This is a quick write-up about SRIOV and virtual functions emulation in Qemu. From link
SR-IOV is a specification that allows a single Peripheral Component Interconnect Express (PCIe) physical device under a single root port to appear as multiple separate physical devices to the hypervisor or the guest operating system.
SR-IOV uses physical functions (PFs) and virtual functions (VFs) to manage global functions for the SR-IOV devices. PFs are full PCIe functions that are capable of configuring and managing the SR-IOV functionality. It is possible to configure or control PCIe devices using PFs, and the PF has full ability to move data in and out of the device.

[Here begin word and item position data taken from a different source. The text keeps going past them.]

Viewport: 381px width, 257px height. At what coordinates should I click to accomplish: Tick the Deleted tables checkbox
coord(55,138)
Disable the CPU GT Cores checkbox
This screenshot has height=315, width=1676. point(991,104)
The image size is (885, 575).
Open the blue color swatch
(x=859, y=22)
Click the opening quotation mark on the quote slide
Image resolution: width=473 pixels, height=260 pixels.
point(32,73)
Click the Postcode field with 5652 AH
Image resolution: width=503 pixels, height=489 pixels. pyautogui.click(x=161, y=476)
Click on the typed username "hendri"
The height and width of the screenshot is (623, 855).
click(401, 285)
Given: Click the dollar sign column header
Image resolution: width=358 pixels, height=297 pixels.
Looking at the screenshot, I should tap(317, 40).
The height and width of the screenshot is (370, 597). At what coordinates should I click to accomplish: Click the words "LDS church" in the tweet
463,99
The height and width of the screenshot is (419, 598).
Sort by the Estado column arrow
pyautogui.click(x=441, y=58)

VFs are lightweight PCIe functions that support data flowing but have a restricted set of configuration resources.
Device emulation igb Link to heading
Let’s Have a look at an example of Network device that supports SRIOV. In hw/net/igb.c
, igb is one of the Intel NIC’s that supports SRIOV. The emulation calls these functions to init the SRIOV capability and BAR
pcie_sriov_pf_init(pci_dev, IGB_CAP_SRIOV_OFFSET, "igbvf",
IGB_82576_VF_DEV_ID, IGB_MAX_VF_FUNCTIONS, IGB_MAX_VF_FUNCTIONS,
IGB_VF_OFFSET, IGB_VF_STRIDE);
pcie_sriov_pf_init_vf_bar(pci_dev, 0,
PCI_BASE_ADDRESS_MEM_TYPE_64 | PCI_BASE_ADDRESS_MEM_PREFETCH,
16 * KiB);
pcie_sriov_pf_init_vf_bar(pci_dev, 3,
PCI_BASE_ADDRESS_MEM_TYPE_64 | PCI_BASE_ADDRESS_MEM_PREFETCH,
16 * KiB);
sriov subsystem Link to heading
In hw/pci/pcie_sriov.c
, pcie_sriov_pf_init
sets the configuration spaces for SRIOV capability.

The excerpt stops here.